La civilización del espectáculo (19 page)

La secularización no puede significar persecución, discriminación ni prohibición a las creencias y cultos, sino libertad irrestricta para que los ciudadanos ejerciten y vivan su fe sin el menor tropiezo siempre y cuando respeten las leyes que dictan los parlamentos y los gobiernos democráticos. La obligación de éstos es garantizar que nadie sea acosado o perseguido en razón de su fe y, al mismo tiempo, obrar de manera que las leyes se cumplan así se aparten de las doctrinas religiosas. Esto ha ocurrido en todos los países democráticos en asuntos como el divorcio, el aborto, el control de la natalidad, el homosexualismo, los matrimonios gays, la eutanasia, la descriminalización de las drogas. De manera general, la Iglesia ha limitado su reacción a protestas legítimas, como manifiestos, mítines, publicaciones y campañas encaminadas a movilizar a la opinión pública en contra de las reformas y disposiciones que rechaza, aunque haya en su seno instituciones y clérigos extremistas que alienten las prácticas autoritarias de la extrema derecha.

La preservación del secularismo es requisito indispensable para la supervivencia y perfeccionamiento de la democracia. Para saberlo basta volver la vista hacia las sociedades donde el proceso de secularización es nulo o mínimo, como ocurre en la gran mayoría de países musulmanes.

La identificación del Estado con el islam —los casos extremos son ahora Arabia Saudita e Irán— ha sido un obstáculo insuperable para la democratización de la sociedad y ha servido —sirve todavía, aunque, por fin, parece haberse iniciado un proceso emancipador en el mundo árabe— para preservar sistemas dictatoriales que impiden la libre coexistencia de las religiones y ejercitan un control abusivo y despótico sobre la vida privada de los ciudadanos, sancionándolos con dureza (que puede llegar a la cárcel, la tortura y la ejecución) si se apartan de las prescripciones de la única religión tolerada. No era muy diferente la situación de las sociedades cristianas antes de la secularización y seguiría siéndolo si este proceso no hubiera tenido lugar. Catolicismo y protestantismo redujeron su intolerancia y aceptaron coexistir con otras religiones no porque su doctrina fuera menos totalizadora e intolerante que la del islam, sino forzados por las circunstancias, unos movimientos y una presión social que pusieron a la Iglesia a la defensiva y la obligaron a adaptarse a las costumbres democráticas. No es verdad que el islam sea incompatible con la cultura de la libertad, no menos que el cristianismo en todo caso. La diferencia es que en las sociedades cristianas hubo, empujado por movimientos políticos inconformes y rebeldes y una filosofía laica, un proceso que obligó a la religión a privatizarse, a desestatizarse, gracias a lo cual la democracia prosperó. En Turquía, gracias a Mustafa Kemal Atatürk, la sociedad vivió un proceso de secularización (impulsado por métodos violentos) y, desde hace algunos años, pese a que una mayoría de turcos es de confesión musulmana, la sociedad se ha ido abriendo hacia la democracia mucho más que el resto de países islámicos.

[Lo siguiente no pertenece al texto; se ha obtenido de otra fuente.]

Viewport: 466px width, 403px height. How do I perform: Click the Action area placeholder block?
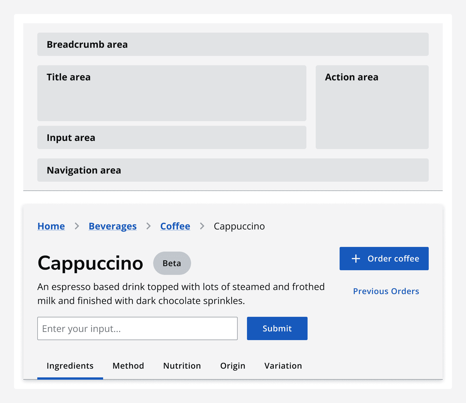click(372, 107)
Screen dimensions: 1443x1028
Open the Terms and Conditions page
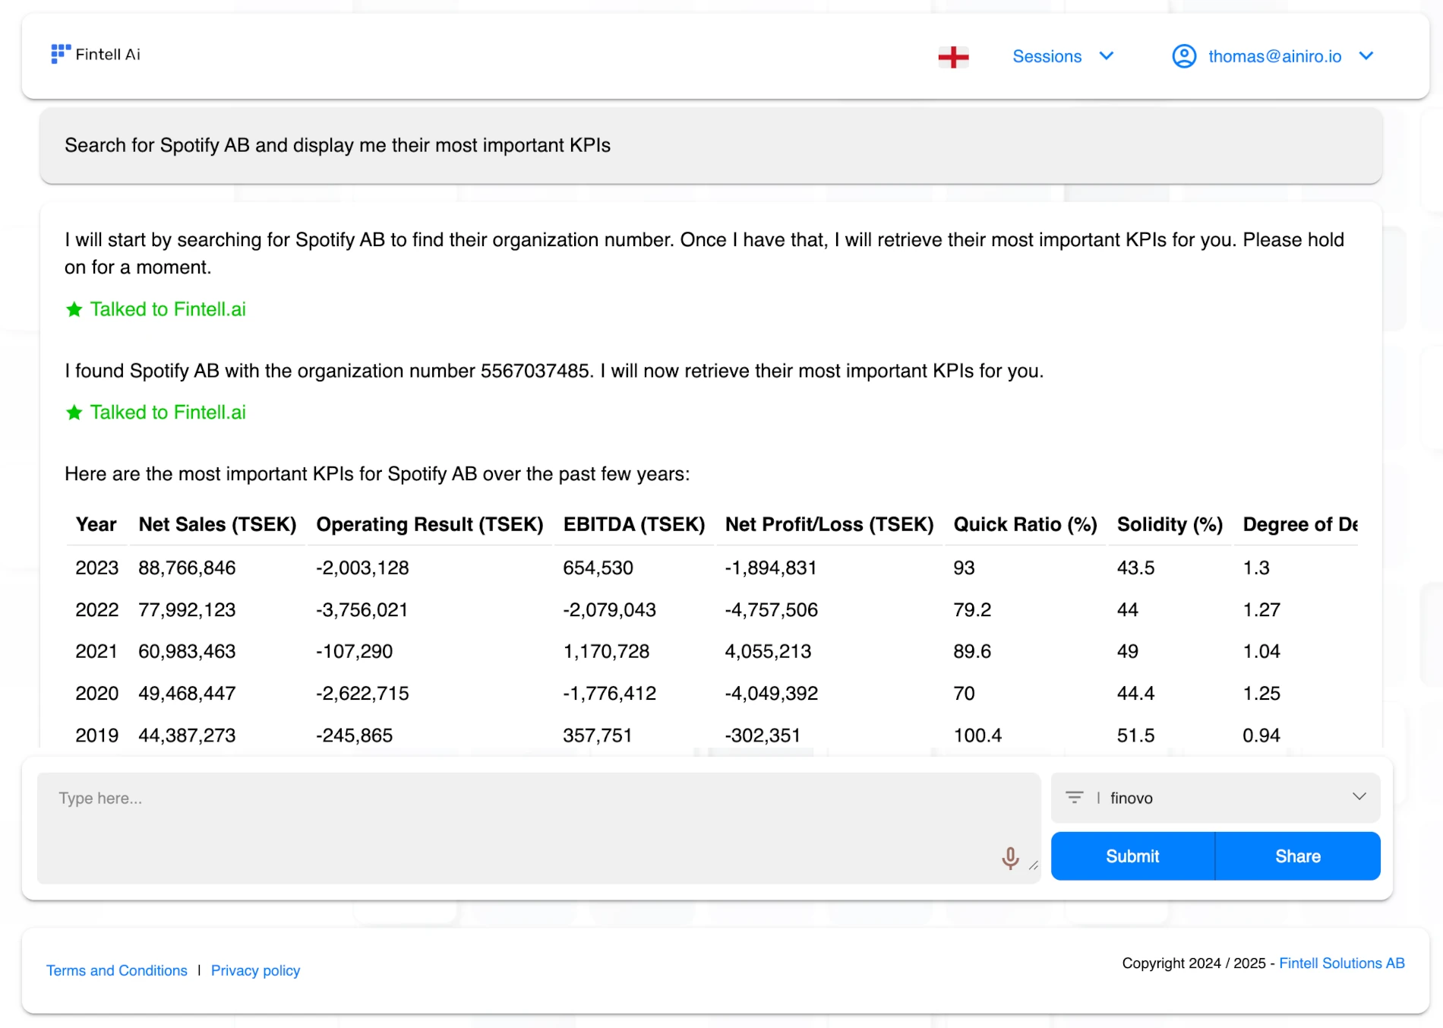[116, 970]
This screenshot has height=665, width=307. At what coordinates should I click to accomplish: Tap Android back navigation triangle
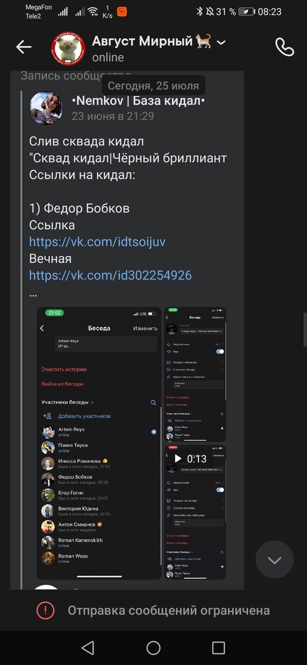[x=88, y=648]
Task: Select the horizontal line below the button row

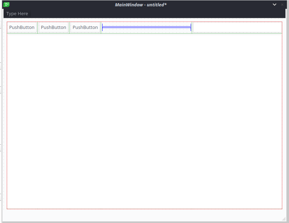Action: point(145,35)
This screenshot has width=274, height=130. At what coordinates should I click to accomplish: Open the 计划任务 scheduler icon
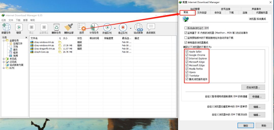click(x=94, y=27)
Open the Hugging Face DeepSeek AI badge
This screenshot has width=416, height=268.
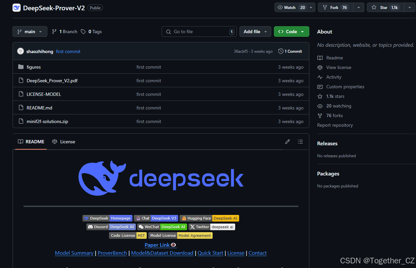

El laicismo no está contra la religión; está en contra de que la religión se convierta en obstáculo para el ejercicio de la libertad y en una amenaza contra el pluralismo y la diversidad que caracterizan a una sociedad abierta. En ésta la religión pertenece al dominio de lo privado y no debe usurpar las funciones del Estado, el que debe mantenerse laico precisamente para evitar en el ámbito religioso el monopolio, siempre fuente de abuso y corrupción. La única manera de ejercitar la imparcialidad que garantice el derecho de todos los ciudadanos a profesar la religión que les plazca o a rechazarlas todas, es ser laico, es decir, no subordinado a institución religiosa alguna en sus deberes de función.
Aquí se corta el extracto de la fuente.